Recorded data
========================================

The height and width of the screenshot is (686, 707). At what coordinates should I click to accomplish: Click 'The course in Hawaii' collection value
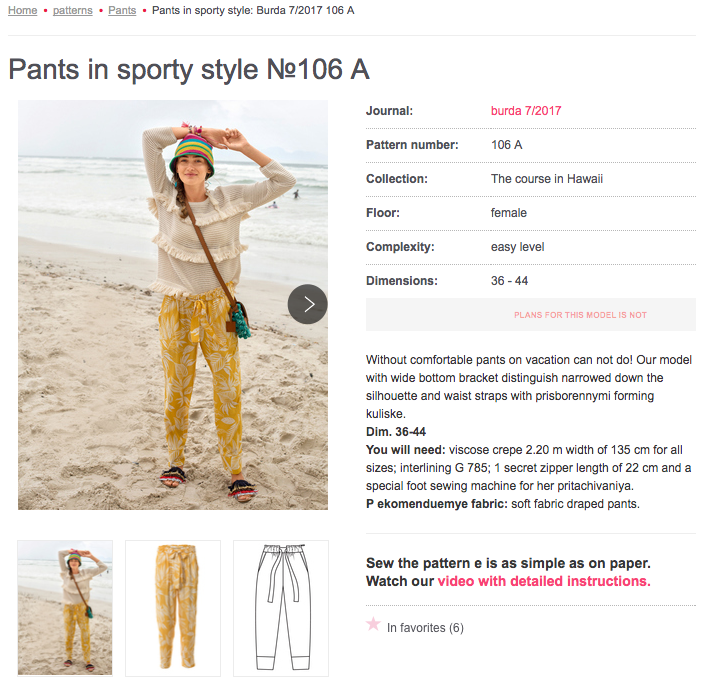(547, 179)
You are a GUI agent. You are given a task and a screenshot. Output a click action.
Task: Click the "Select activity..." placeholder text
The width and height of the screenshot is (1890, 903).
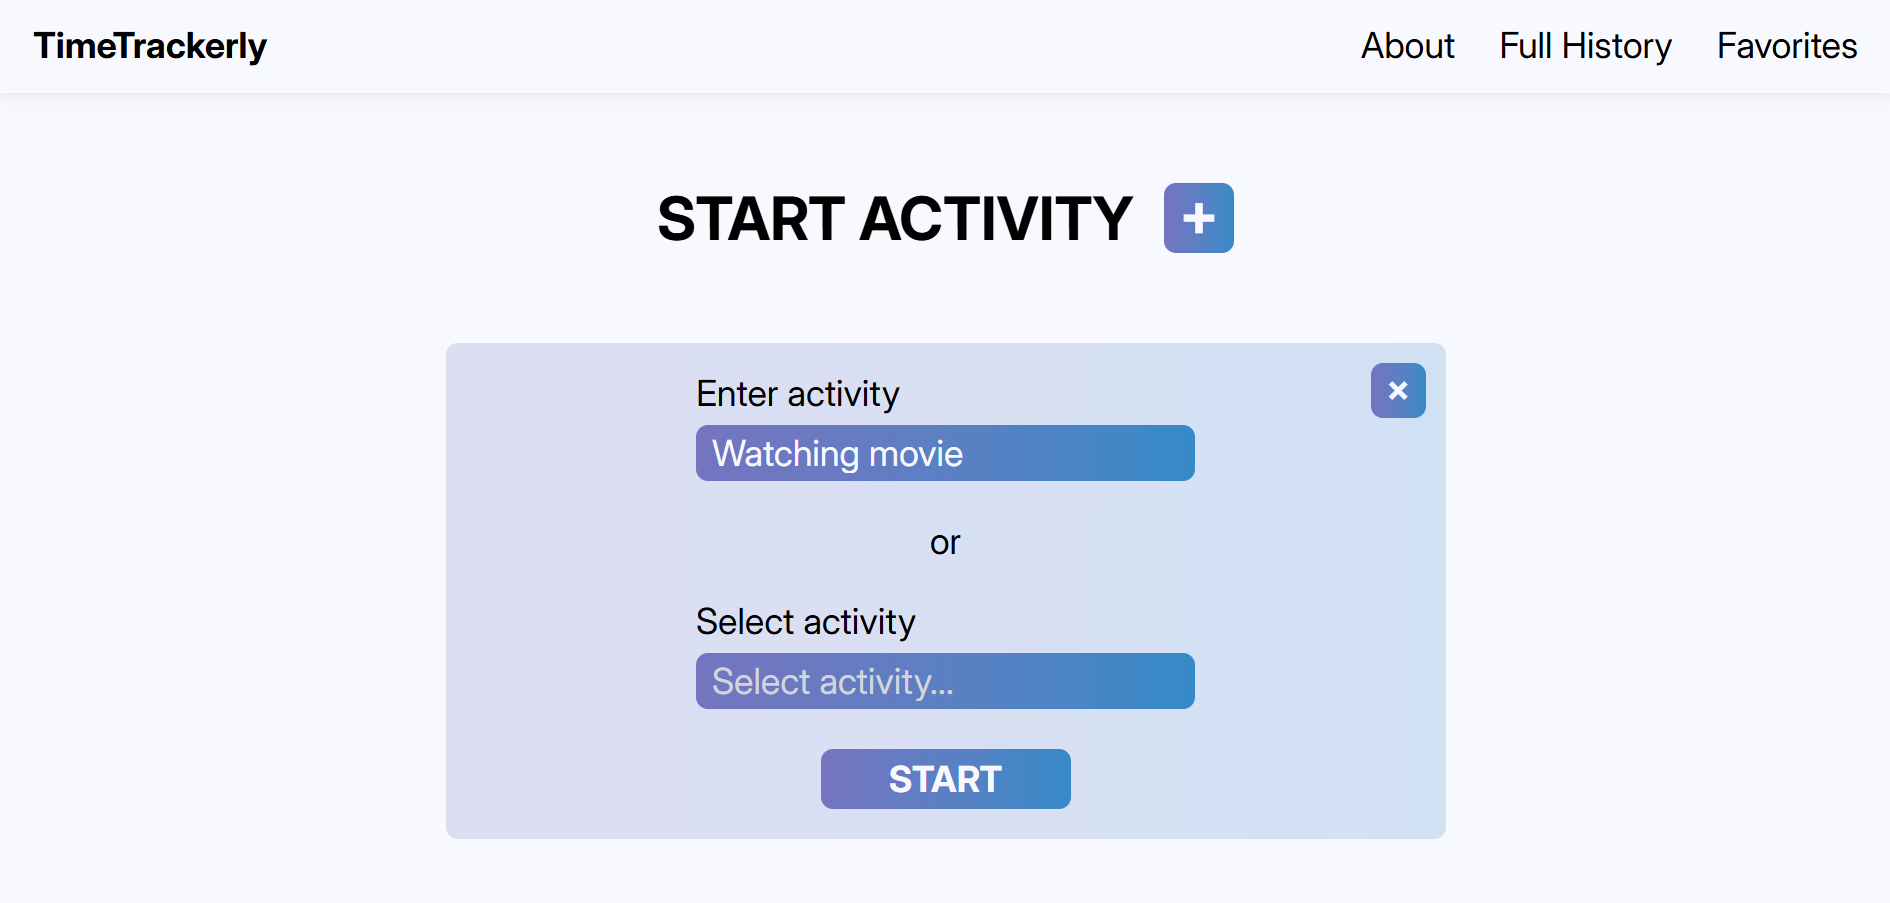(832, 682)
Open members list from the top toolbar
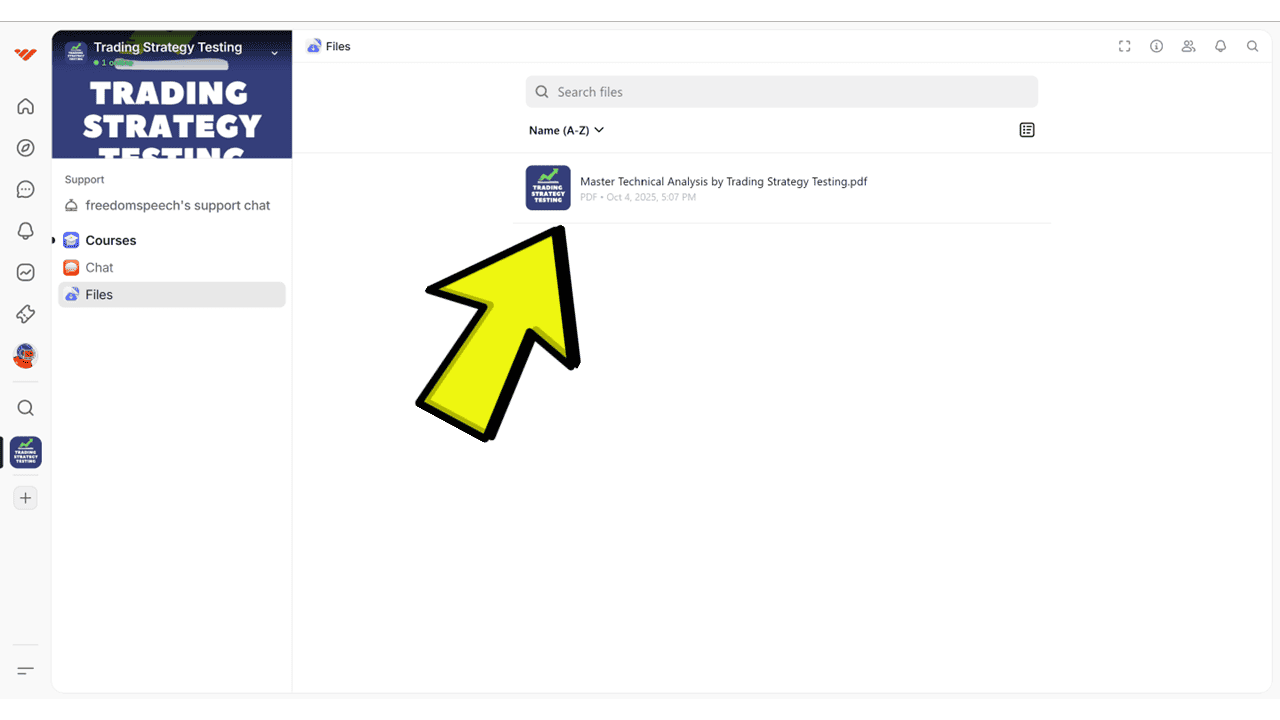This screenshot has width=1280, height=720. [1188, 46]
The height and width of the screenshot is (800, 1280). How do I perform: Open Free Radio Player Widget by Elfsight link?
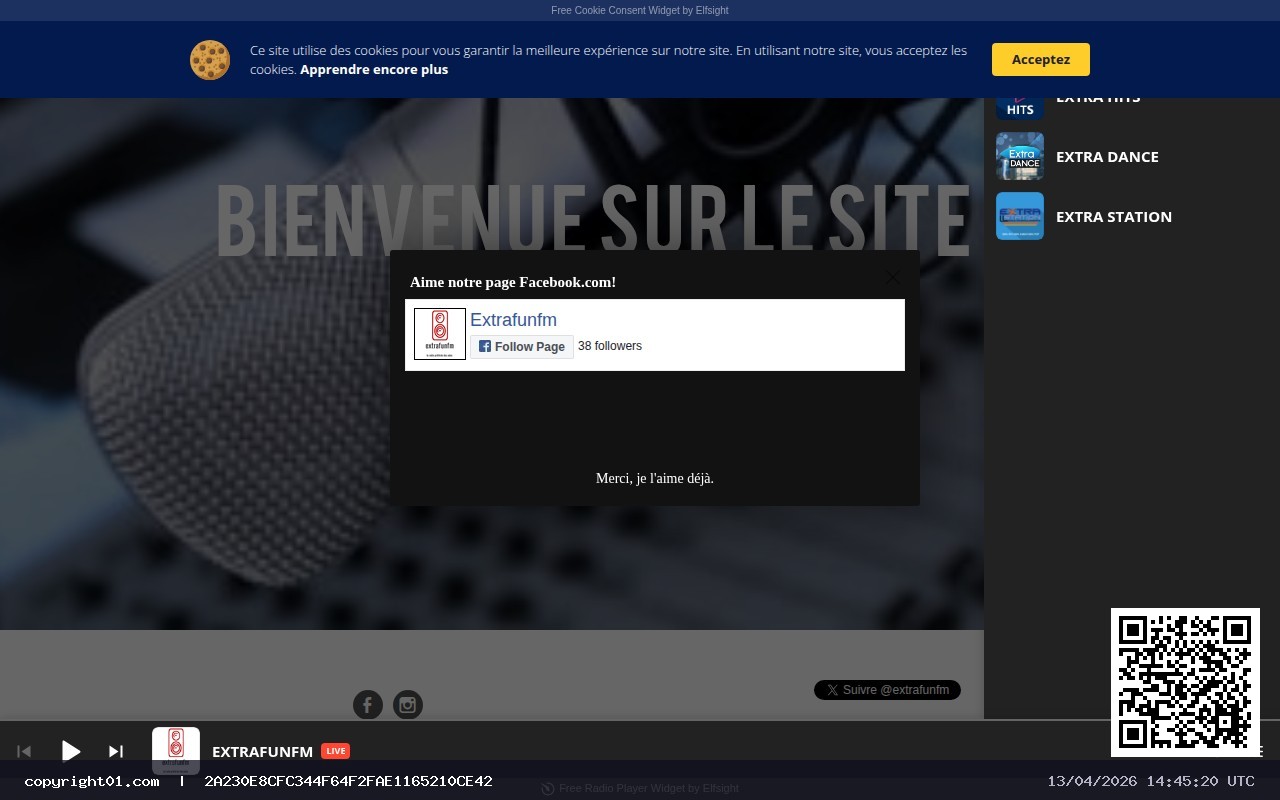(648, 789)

========================================

ACTION ITEM: Copy the lines above exactly and exclude every image.

SOLUTION BELOW:
The height and width of the screenshot is (686, 707). At what coordinates should I click to accomplish: Click 'The course in Hawaii' collection value
(547, 179)
You are a GUI agent. You are given a task and a screenshot. Output a click action.
Task: Click the "Select activity..." placeholder text
The width and height of the screenshot is (1890, 903).
(832, 682)
Open members list from the top toolbar
This screenshot has width=1280, height=720. [1188, 46]
The height and width of the screenshot is (800, 1280). How do I perform: Open Free Radio Player Widget by Elfsight link?
(648, 789)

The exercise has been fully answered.